Step 1: Accept That You Are Not the Main Event
In a comedy club, people pay for tickets. They come expecting to laugh. In a bar or coffee shop? Oh honey, no. They came to drink, stare at their phones, or have deep conversations about their exes. The last thing they want is some loudmouth with a microphone interrupting their existential crisis over an oat milk latte.
So, what do you do? Win them over. Acknowledge that they didn’t sign up for this. Maybe even joke about it:
"I know what you’re thinking: Who ordered the stand-up comedian?
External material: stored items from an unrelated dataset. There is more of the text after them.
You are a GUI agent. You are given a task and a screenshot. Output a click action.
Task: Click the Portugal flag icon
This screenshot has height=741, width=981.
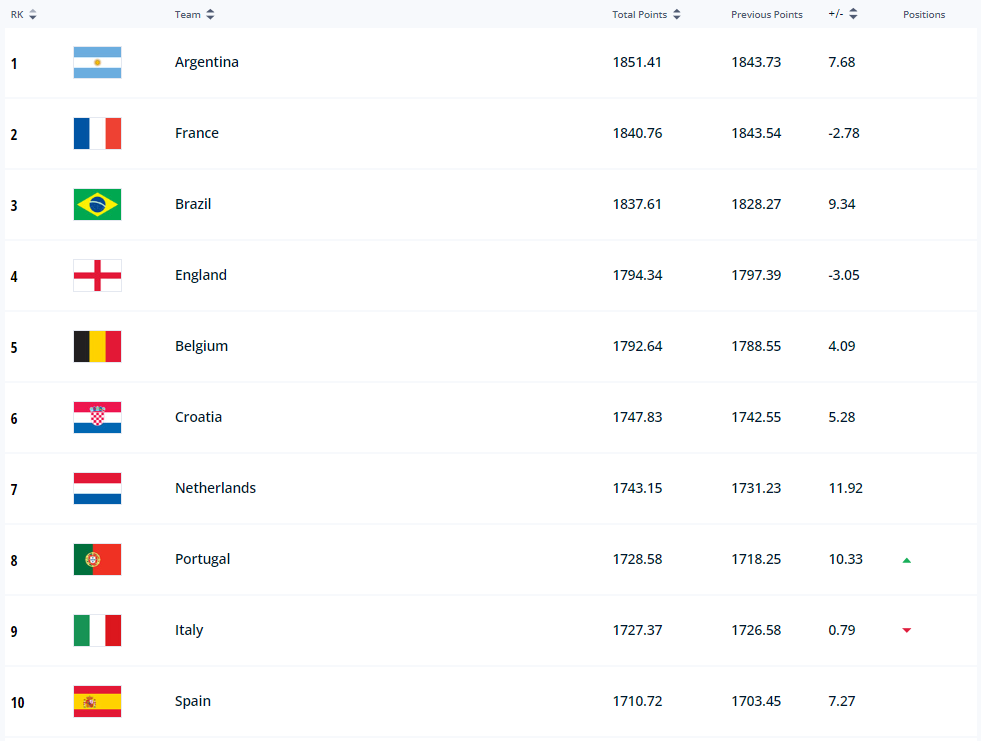97,560
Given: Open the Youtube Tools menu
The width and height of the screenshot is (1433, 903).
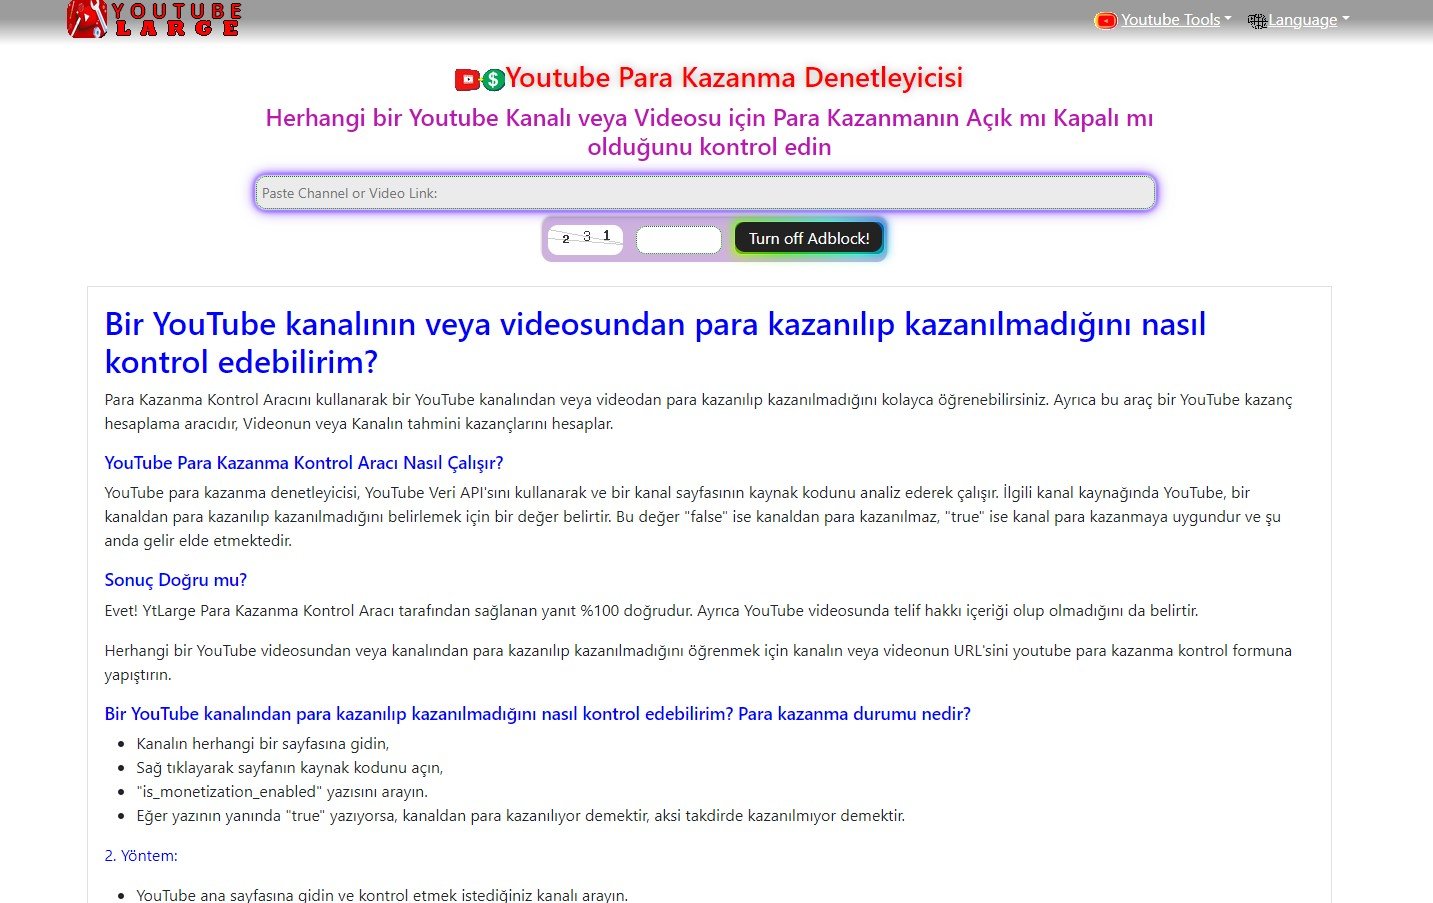Looking at the screenshot, I should pos(1170,20).
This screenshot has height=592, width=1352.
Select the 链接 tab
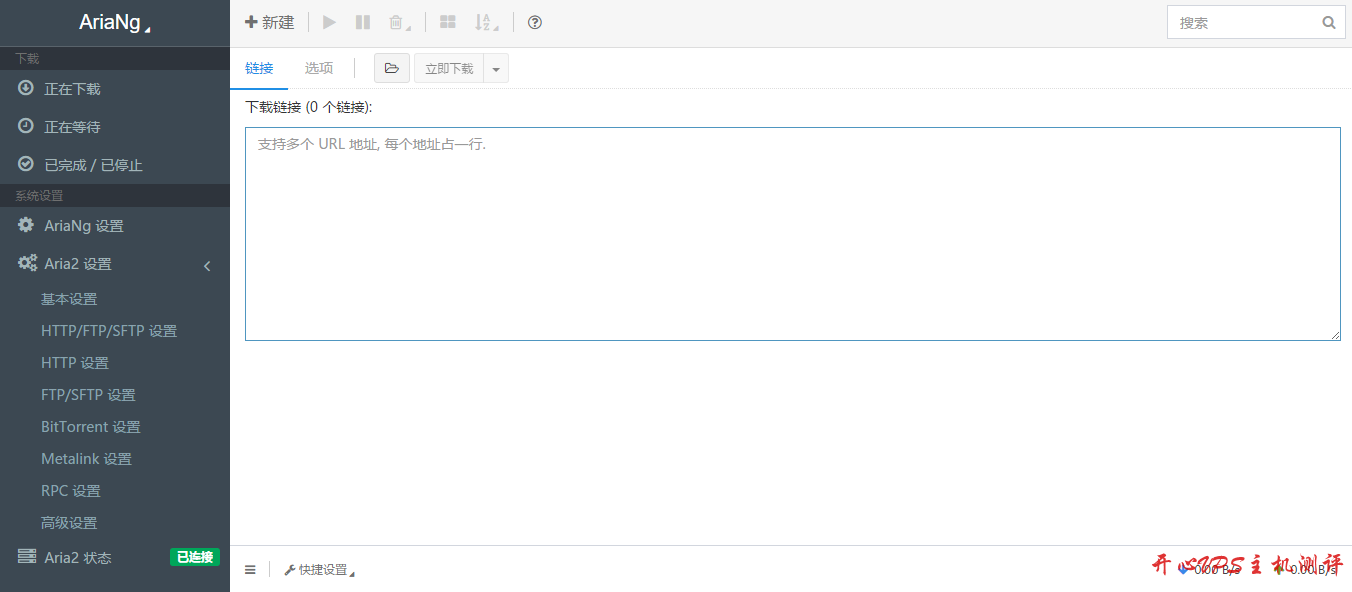point(259,68)
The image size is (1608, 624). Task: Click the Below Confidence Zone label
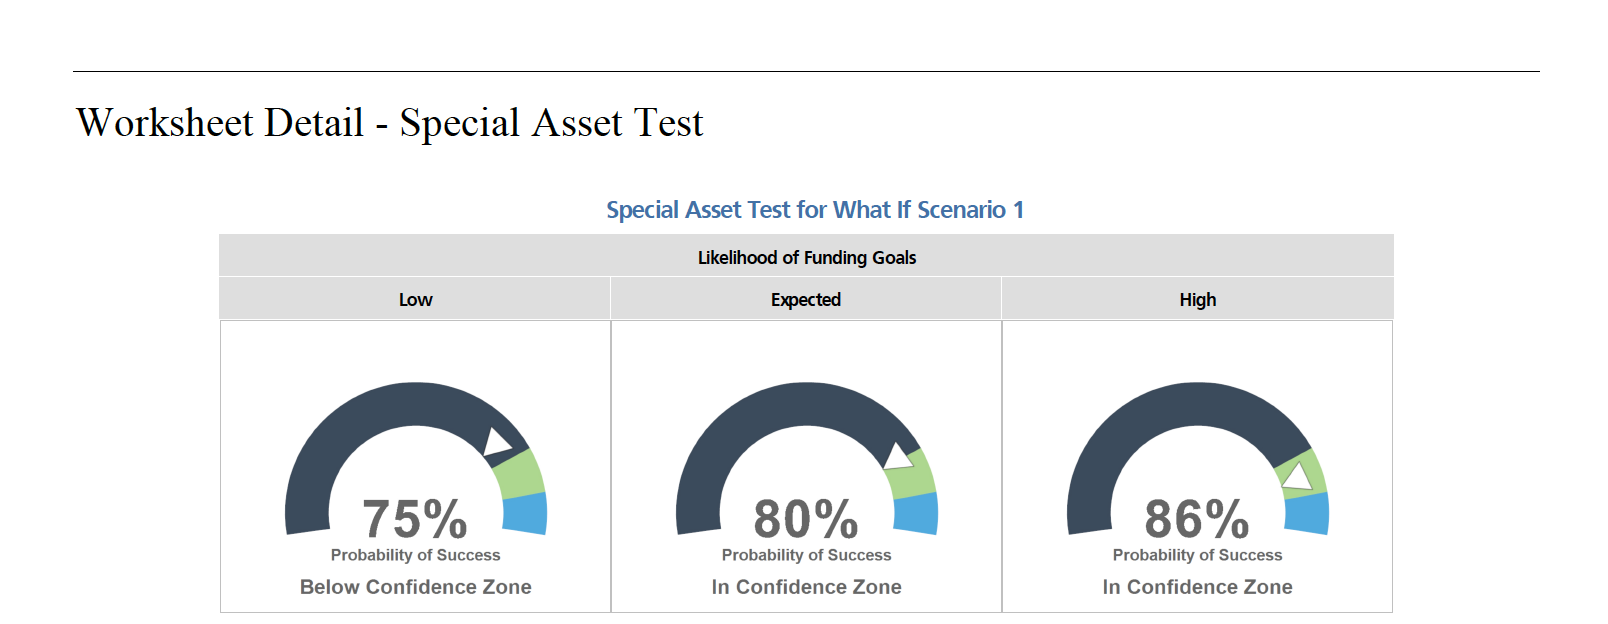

This is a coffee shop—can I get a side of unsolicited opinions with my cappuccino?"
Once they feel like you’re with them, not against them, they just might start listening.
Step 2: Work the Room (Literally, Walk Around If You Must)
Comedy clubs have stages. Bars? Not always. Coffee shops? Honey, you’ll be performing between the pastry case and a couple aggressively making out. This means your stage presence needs to adapt.
If you’re in a loud bar, get on their level—walk around, engage with tables, make it conversational. If someone heckles? Use it. The beauty of a non-traditional setting is that you can interact more freely.
If it’s a coffee shop, lean into the low-energy vibe. Slow down, use subtle humor, and maybe even make fun of the hushed-tone, NPR-podcast vibe of the place. "I feel like I should be whispering my jokes. Welcome to ‘This American Life,’ where today’s topic is… bombed comedy sets in artisanal cafes."
Step 3: Adjust Your Material—Loud, Fast, and Loose
You ever try doing a carefully crafted five-minute bit about the nuances of your childhood trauma in a bar full of drunk people? Yeah, that’s not gonna work.
Here’s the deal:
Bars require shorter, punchier jokes. Get to the punchline faster than your ex got over you.
Coffee shops? Quieter, storytelling works—just keep it engaging, so people don’t zone out and start answering work emails.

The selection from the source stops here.